I really wonder if people are truly thinking this through and just are blindsided by the PR.
One issue that seems to go unnoticed
In fact, if you want to get crazy and look past the document-signing photo-op and the round of Oval Office applause, there’s reason for human-rights activists to be profoundly discouraged: “The administration already has suspended trials for terrorist suspects at Guantanamo for 120 days pending a review of the military tribunals.” But, hey, what’s a four-month delay of habeas corpus compared to the nation-defining issue of . . . prisoner relocation?
Pointed out elsewhere the future looks a lot like well the last couple of years
And of course this ducks the real issue: what legal system we are going to use to process and evaluate the detainees. The Obama team apparently would like to reinvent the wheel, but not really:
An alternative to military commissions that is gaining political traction is the idea of a national security court, composed of Article III judges to supervise detentions and administer trials. There are real risks here. Politically, it will cost time and capital that Mr. Obama probably prefers to spend elsewhere. Practically, any new system is likely to face the same legal challenges from the white-shoe lawyers at Shearman and Sterling and anti-antiterror activists that for years tied down military commissions.
But legal experts across the political spectrum including Harvard’s Jack Goldsmith, the Brookings Institution’s Ben Wittes and Georgetown’s Neal Katyal advance this option as a way to restore “credibility” to the detainee process. The national security court would operate under rules of evidence and classification that would allow the military to avoid compromising intelligence sources and methods, as well as admit intelligence gathered under battlefield conditions.
Then again, such rules would be almost identical to those now used in . . . George Bush’s military commissions. On wiretaps, interrogations and now Gitmo, the new Administration is discovering that the left-wing attack lines against Bush policies are mostly simplistic illusions. Now those critics are Mr. Obama’s problem.
So in the end we’d have essentially the same legal system, extremely dangerous prisoners on U.S. soil, and the same complaints from the civil liberties lobby. This is a peculiar type of change indeed, one attuned to the elusive and subjective feelings of “world opinion,” and the liberal attorneys now populating the Justice Department.
Overlooked often in the latest Supreme Court Case that discussed this issue in Boumediene v. Bush is the Chief Justice's Dissent where he points out the embarrassing fact that little of this seems to have to do with the prisoners
For instance
The majority merely replaces a review system designed by the people’s representatives with a set of shapeless procedures to be defined by federal courts at some future date. One cannot help but think, after surveying the modest practical results of the majority’s ambitious opinion, that this decision is not really about the detainees at all, but about control of federal policy regarding enemy combatants.......

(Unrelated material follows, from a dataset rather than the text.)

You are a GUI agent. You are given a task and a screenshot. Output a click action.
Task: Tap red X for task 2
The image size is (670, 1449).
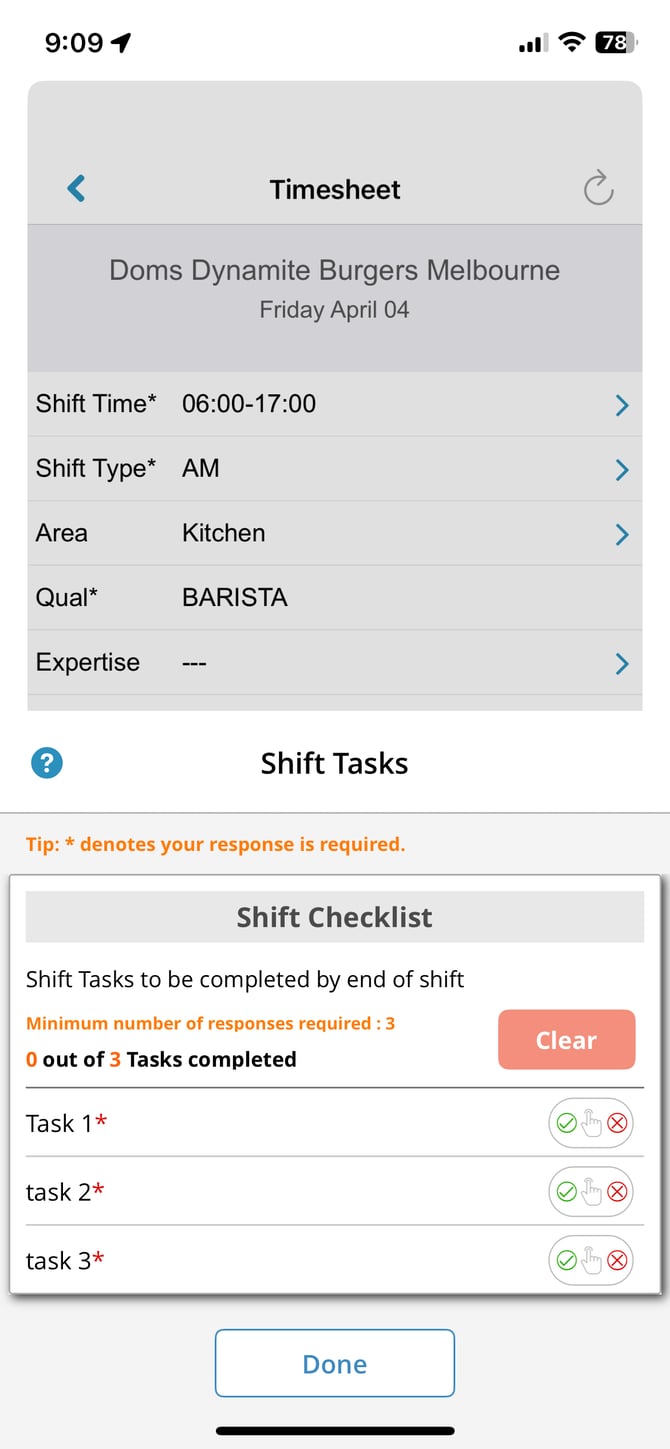(x=617, y=1192)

So who has won? Not the detainees. The Court’s analysis leaves them with only the prospect of further litigation to determine the content of their new habeas right, followed by further litigation to resolve their particular cases, followed by further litigation before the D. C. Circuit—where they could have started had they invoked the DTA procedure. Not Congress, whose attempt to “determine—through democratic means—how best” to balance the security of the American people with the detainees’ liberty interests, see Hamdan v. Rumsfeld, 548 U. S. 557, 636 (2006) (Breyer, J., concurring), has been unceremoniously brushed aside. Not the Great Writ, whose majesty is hardly enhanced by its extension to a jurisdictionally quirky outpost, with no tangible benefit to anyone. Not the rule of law, unless by that is meant the rule of lawyers, who will now arguably have a greater role than military and intelligence officials in shaping policy for alien enemy combatants. And certainly not the American people, who today lose a bit more control over the conduct of this Nation’s foreign policy to unelected, politically unaccountable judges.
I respectfully dissent.
It appears this will now go on for some time and in the end what we will have n the future looks a lot like what we had in the past and that the prisoners will still be years away from getting a final conclusion to their matters.
In the end I agree with Senator McCain who said
“I think that it’s a wise move,” McCain said about closing Guantanamo Bay. “But I also think that we should have addressed this whole issue completely, because it did not address the issue of those who we have in custody and can’t — and no country will take them back. We should have addressed the issue of those who we know would pose a threat to the United States, but we don’t have sufficient evidence to move forward.”
McCain said instead of closing Guantanamo Bay outright, he would have first continued the military commissions, which “after years of delay and obfuscation” were finally moving toward trials.
“So, the easy part, in all due respect, is to say we’re going to close Guantanamo,” McCain said. “Then I think I would have said where they were going to be taken. Because you’re going to run into a NIMBY [not in my backyard] problem here in the United States of America.”